There’s some interesting findings in this survey by Forrester. It talks about “enterprise” adoption of virtualisation and interest in associated problems/solutions. I’ve no idea how they define an “enterprise”, e.g. size?, or what country they did the survey in, e.g. USA only?
- 54% have deployed machine virtualisation. Hmm, Gartner reckoned 1 year ago that only 10% of servers worldwide were virtualised. If sales were that good then Microsoft, Citrix and VMware would be letting us know. However, CPU and server sales have plummeted despite stable storage sales, e.g. right what you’d expect with virtualisation.
- 81% are interested in reducing the costs of power and cooling. 18% are seriously interested. To me, that means 81% of those surveyed don’t really care or understand. Did you know your computer room doesn’t really need to be 18 or 21 degrees Celsius? You can safely run it at 30 degrees Celsius and your servers will still be happy. So will your operators who won’t have to bring an Arctic coat to work in the Summer.
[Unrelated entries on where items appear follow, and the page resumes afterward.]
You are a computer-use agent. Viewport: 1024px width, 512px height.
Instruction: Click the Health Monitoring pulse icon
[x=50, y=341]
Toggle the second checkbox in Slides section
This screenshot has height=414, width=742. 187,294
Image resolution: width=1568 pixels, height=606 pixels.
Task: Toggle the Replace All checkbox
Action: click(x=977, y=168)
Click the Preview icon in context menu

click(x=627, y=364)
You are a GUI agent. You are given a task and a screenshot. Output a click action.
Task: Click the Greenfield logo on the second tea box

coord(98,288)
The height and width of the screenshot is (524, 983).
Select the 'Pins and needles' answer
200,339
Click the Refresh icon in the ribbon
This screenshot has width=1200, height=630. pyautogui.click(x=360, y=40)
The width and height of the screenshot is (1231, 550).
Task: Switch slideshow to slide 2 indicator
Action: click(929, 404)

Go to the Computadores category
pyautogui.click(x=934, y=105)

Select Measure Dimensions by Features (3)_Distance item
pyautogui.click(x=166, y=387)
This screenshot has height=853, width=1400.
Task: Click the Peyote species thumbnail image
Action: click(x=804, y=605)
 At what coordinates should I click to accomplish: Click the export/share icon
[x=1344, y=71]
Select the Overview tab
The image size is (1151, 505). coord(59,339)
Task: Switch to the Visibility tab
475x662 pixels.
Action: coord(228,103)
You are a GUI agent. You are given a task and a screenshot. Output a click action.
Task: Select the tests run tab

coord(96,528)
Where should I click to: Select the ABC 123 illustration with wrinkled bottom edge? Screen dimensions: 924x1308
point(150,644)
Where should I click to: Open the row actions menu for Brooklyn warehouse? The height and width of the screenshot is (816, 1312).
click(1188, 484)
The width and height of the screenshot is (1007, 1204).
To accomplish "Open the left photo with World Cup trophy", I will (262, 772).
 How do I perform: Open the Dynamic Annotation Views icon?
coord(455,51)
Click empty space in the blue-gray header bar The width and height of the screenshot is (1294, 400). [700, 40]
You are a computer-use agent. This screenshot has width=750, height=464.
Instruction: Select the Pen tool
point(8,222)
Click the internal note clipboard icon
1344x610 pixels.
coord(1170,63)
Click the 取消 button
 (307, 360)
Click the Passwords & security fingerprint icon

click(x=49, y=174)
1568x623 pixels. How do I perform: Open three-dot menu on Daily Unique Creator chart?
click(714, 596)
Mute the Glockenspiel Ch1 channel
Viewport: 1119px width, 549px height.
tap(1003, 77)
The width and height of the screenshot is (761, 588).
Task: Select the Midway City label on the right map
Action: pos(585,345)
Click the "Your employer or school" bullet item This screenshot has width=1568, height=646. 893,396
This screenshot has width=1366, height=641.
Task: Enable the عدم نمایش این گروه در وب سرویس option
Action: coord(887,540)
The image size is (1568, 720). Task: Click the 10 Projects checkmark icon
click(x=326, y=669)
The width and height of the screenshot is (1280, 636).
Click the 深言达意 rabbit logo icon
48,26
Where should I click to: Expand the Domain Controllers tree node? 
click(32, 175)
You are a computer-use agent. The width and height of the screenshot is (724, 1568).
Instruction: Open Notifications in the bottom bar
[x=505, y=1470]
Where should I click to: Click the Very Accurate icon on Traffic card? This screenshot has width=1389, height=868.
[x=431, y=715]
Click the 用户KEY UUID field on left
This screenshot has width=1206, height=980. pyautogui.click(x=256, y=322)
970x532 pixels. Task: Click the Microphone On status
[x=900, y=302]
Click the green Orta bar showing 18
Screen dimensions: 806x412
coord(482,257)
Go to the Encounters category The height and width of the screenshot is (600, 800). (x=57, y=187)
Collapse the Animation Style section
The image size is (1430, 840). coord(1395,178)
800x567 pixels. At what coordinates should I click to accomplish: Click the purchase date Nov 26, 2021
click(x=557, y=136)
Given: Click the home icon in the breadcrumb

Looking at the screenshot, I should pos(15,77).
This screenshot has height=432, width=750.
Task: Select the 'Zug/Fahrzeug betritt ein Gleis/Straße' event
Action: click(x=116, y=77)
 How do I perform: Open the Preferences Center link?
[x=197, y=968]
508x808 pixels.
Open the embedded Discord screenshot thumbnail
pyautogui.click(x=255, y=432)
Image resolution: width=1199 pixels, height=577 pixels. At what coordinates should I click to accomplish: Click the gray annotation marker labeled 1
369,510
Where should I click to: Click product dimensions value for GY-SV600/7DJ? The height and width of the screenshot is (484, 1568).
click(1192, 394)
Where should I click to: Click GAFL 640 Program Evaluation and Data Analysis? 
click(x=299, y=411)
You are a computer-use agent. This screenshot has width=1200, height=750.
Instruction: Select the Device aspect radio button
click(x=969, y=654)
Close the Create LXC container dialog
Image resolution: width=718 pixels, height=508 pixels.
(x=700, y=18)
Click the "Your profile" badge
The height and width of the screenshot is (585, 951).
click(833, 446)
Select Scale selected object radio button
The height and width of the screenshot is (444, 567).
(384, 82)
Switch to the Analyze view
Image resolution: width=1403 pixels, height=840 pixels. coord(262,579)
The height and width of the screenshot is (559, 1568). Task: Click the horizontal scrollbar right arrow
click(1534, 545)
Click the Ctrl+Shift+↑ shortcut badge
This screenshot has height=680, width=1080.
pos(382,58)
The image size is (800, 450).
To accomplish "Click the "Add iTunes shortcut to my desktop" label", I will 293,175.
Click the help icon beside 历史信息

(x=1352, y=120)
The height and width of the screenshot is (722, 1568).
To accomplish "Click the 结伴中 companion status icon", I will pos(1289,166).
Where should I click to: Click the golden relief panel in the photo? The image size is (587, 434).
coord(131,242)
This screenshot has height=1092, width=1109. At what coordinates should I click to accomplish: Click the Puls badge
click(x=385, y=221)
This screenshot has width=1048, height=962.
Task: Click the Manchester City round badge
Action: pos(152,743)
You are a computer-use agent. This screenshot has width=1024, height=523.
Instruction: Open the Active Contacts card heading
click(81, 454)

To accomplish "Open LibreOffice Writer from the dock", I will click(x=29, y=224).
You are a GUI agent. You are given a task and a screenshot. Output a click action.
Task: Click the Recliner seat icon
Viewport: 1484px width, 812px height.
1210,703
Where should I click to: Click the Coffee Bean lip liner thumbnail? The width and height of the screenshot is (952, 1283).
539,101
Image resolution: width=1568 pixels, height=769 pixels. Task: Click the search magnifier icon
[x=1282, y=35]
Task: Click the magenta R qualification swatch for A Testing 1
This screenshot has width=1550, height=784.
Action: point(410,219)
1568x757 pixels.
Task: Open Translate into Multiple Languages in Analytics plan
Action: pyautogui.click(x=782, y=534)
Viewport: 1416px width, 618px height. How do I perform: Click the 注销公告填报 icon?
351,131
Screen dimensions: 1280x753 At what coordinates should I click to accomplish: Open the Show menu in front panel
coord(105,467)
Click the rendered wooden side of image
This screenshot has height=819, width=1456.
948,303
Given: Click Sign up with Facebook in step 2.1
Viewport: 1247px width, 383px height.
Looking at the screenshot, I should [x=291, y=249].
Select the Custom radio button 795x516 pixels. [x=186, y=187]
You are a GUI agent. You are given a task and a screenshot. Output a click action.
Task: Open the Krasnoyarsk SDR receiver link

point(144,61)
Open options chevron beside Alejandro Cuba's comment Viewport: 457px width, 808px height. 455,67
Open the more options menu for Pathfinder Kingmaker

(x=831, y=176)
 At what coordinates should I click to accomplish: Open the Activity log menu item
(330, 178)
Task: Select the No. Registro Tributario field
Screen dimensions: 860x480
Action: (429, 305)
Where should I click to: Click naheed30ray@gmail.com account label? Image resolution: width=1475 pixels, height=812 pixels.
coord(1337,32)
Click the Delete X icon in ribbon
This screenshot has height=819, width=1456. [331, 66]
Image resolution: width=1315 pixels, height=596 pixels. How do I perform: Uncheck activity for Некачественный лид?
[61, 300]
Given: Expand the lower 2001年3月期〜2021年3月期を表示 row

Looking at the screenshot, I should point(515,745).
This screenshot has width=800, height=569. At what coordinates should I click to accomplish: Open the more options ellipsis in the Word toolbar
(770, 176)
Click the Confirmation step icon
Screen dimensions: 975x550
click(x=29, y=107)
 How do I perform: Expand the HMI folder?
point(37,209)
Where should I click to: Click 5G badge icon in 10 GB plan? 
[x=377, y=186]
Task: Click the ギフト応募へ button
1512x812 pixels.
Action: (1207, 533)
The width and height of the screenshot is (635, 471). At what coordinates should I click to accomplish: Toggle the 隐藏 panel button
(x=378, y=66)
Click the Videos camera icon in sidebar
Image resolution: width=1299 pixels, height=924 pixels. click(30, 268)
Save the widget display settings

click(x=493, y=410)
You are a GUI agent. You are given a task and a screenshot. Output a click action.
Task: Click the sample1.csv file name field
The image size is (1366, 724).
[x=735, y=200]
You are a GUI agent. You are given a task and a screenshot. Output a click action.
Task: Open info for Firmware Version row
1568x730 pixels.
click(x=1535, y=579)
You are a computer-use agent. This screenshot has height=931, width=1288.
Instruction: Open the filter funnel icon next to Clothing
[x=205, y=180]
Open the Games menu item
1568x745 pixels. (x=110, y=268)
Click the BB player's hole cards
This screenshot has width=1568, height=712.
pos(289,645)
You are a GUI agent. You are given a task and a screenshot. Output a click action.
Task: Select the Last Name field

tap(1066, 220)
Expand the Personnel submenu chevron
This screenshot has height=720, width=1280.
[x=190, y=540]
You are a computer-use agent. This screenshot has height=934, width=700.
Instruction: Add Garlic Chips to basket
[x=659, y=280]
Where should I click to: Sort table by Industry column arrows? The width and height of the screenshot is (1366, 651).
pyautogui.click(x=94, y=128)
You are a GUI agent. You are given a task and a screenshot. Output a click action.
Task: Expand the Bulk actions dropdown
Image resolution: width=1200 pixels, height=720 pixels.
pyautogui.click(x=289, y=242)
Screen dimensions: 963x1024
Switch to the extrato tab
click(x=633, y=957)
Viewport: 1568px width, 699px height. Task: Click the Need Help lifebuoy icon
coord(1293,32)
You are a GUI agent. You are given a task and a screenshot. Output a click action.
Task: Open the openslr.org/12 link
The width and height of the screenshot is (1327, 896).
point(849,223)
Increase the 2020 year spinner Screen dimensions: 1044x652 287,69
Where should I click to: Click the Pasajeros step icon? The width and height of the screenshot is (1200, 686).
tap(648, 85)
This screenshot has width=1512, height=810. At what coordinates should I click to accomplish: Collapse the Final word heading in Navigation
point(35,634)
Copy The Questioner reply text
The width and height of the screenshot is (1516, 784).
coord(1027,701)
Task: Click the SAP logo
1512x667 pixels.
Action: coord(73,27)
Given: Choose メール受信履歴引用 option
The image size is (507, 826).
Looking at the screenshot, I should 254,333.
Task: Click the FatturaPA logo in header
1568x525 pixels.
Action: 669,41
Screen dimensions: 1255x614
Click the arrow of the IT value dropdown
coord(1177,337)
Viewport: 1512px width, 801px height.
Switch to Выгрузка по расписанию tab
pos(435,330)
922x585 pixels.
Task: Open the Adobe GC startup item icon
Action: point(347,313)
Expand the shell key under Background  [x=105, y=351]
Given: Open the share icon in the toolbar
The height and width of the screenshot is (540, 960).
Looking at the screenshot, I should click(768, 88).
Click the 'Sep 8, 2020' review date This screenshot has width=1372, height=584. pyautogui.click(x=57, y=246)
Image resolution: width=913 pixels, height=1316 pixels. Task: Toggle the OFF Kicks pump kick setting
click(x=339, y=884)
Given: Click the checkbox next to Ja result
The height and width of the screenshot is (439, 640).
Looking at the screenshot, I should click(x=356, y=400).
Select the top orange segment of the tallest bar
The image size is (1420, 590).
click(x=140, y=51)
- “Firms are feeling real pain over the costs of maintaining PCs”. You’re still going to have to manage your user working environment, e.g. OS deployment, s/w deployment, AV, patching, upgrades, etc. There’s still printers and peripherals. From what I can see, the technologies you can use now to optimise PC management will be the same ones you can use in VDI or Terminal Services. Also from what I’ve seen, most businesses have failed to adopt the correct strategies or invest in hiring the right staff to manage these technologies which will vastly reduce costs and complexity. The cut one small corner to create a costly huge detour.